Out of interest was your ex in anyway controlling? My ex lasted that long and he was very controlling. I assume now that the two things were linked.

annieorangutan Sat 11-Jan-14 12:21:08

Most men want to get it over in 5? I very much dount thats true unless they are 14

pictish Sat 11-Jan-14 12:21:09

I saw an article recently which aimed to debunk the myths of porn sex...it was put together to help stop young people from having unrealistic expectations from sex via watching porn.

It said that the average time span an ordinary man will last during penatrative sex before ejaculation was less than four minutes.

pictish Sat 11-Jan-14 12:31:17

Sorry...it's actually within three minutes, not four.

Here is the video that accompanied the article at the time.

annieorangutan Sat 11-Jan-14 12:34:04

That cant be true I do not believe 75% come in 3 mins. Not a chance.

pictish Sat 11-Jan-14 12:44:17

Well...I haven't had a huge amount of sexual partners in my time - less than 10, so I'm no sexpert - but I can say in all honesty I've never had a sexual encounter that involved anything like an hour of penetration. Nowhere close, in fact.

The longest I can recall was probably around 10 minutes or so, after which I asked him to stop because it was becoming tedious and sore.

I don't think my sexual experiences, scant compared to some though they may be, are below par or lacking in any way. I've always enjoyed a good sex life with my husband...but no, he sure as hell doesn't go for an hour!

pictish Sat 11-Jan-14 12:49:02

I think part of the problem these days, is that many men want porn sex, and many women expect movie sex.
Neither of which are even a close approximation of actual sex.

Jaffacakesallround Sat 11-Jan-14 12:49:05

According to something in the book The Naked Ape, published ages ago, men can come in around 8 seconds of penetrative sex- roughly 8 thrusts.

So the evidence here of 5-10 minutes seems quite reasonable.

I think it depends what he's doing not how long it lasts.

pictish Sat 11-Jan-14 12:52:09

I'd have to agree that keeping it up for 10 minutes is good bloody going.

So in short OP...yes, you have been spoiled by your ex's freakishly good stamina! He is no way represents the norm. Not by a long shot.

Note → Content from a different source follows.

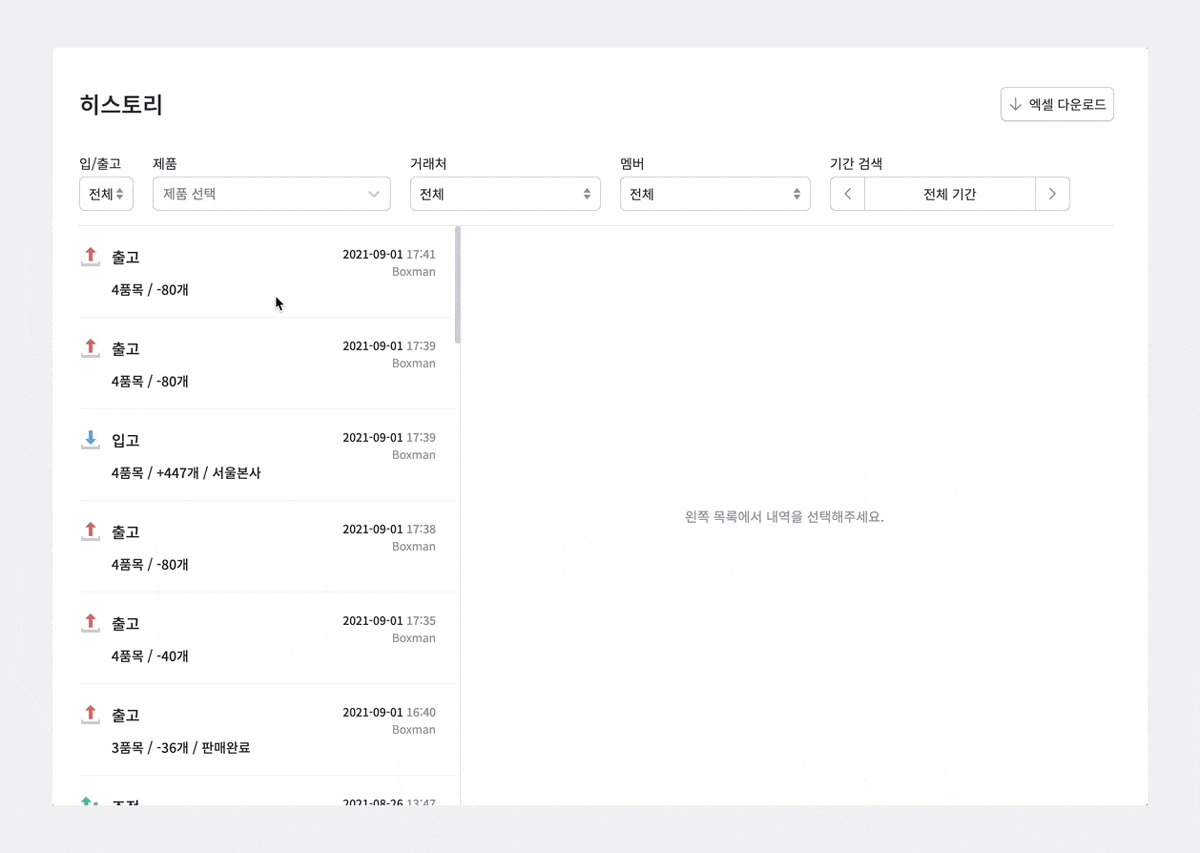
Task: Click the 전체 기간 period button
Action: click(949, 194)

annieorangutan Sat 11-Jan-14 12:55:21

Sounds like propoganda to me to put up with selfish sex

pictish Sat 11-Jan-14 12:56:51

Bollocks does it.

TheMagicToyshop Sat 11-Jan-14 12:58:27

I think the problem here has very little to do with the time and a lot to do with the fact that he's disregarding what you want, refusing to adjust or compromise, and telling you that because other women were satisfied you should be. I'd be worried about whether he disregards what you say in other areas of the relationship.